SOURCE EXCERPT
- - - - - - -

Activism

‘Romeo and Juliet’ and the politics of occupation

It seems as though the Israelis have missed yet another opportunity to acknowledge the power imbalance that exists between oppressor and oppressed. And the opportunities keep coming. Eleanor Kilroy’s article in Mondoweiss, “Israel’s National Theater to Bring ‘Merchant’ to World Shakespeare Fest in May,” points out the claim by Israel’s national theatre to be “apolitical” in its effort to bring art and culture to West Bank settlements, and Kilroy outlines how this decision to “promote peaceful co-existence” actually ignores and thus reinforces “the reality of colonial power relations.” In her exploration of the politics of the “apolitical,” she also discusses Nicholas Rowe’s book, Raising Dust: A Cultural History of Dance in Palestine, in which he exposes the political implications of the 1994 performance of Romeo and Juliet in Jerusalem.

Merchant is now getting it from both sides. Right wing Jewish groups are also protesting the performance of Merchant in London because they feel that the play is too anti-Semitic. Kilroy’s article raises an important issue. To what degree can art really be apolitical and to what degree does this attempt to be apolitical simply reinforce the dominant narrative?

I was living in Jerusalem in 1992 studying for my Master’s degree in Literature when I first read The Merchant of Venice in my Shakespeare graduate seminar. My professor told us that it was hard for Israelis to reconcile the anti-Semitism in the play and to see the play performed in Israel. I learned that the play had been performed in Palestine in 1936, and that, according to Avraham Oz, the production could not evade politics at that time, either. This first production of the play, Oz said, “occurred at an heroic moment, where national pathos was a standard theme.” It seems that Israel gets to pick and choose when cultural events are deemed “political,” and pick and choose when it serves to gain sympathy for itself.

- - - - - - -

PROBLEM STATEMENT
Answer these questions using the article on Shakespeare and the politics of occupation.
(a) Which book by Nicholas Rowe does Kilroy discuss?
(b) According to the article, why are right wing Jewish groups protesting the performance of Merchant in London?
(c) In what year had The Merchant of Venice been performed in Palestine?

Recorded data
- - - - - - -

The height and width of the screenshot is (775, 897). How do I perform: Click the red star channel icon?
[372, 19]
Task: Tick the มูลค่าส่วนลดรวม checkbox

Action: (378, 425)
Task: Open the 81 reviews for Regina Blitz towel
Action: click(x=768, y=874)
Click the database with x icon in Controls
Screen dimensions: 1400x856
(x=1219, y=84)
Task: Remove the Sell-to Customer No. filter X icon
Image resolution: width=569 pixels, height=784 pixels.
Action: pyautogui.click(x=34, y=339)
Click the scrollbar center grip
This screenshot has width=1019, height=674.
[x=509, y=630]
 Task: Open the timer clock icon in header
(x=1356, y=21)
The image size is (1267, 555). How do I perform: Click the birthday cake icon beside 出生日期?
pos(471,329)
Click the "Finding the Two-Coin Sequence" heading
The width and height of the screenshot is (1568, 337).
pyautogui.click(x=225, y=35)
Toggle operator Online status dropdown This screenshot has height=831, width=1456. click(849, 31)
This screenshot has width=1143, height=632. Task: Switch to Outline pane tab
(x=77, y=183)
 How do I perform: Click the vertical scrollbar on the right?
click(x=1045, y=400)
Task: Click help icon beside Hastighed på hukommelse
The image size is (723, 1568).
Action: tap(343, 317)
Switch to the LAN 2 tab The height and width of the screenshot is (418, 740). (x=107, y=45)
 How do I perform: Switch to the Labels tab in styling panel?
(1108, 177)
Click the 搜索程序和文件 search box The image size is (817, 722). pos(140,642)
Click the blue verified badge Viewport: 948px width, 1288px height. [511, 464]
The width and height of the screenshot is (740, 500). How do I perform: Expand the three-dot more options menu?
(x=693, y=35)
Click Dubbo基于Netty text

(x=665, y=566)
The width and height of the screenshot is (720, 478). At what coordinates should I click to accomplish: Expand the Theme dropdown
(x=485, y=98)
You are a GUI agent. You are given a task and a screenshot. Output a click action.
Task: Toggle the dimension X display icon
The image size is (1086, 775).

- - - - - - -

RESULT OF THIS TASK
(a) Raising Dust: A Cultural History of Dance in Palestine
(b) They feel that the play is too anti-Semitic.
(c) 1936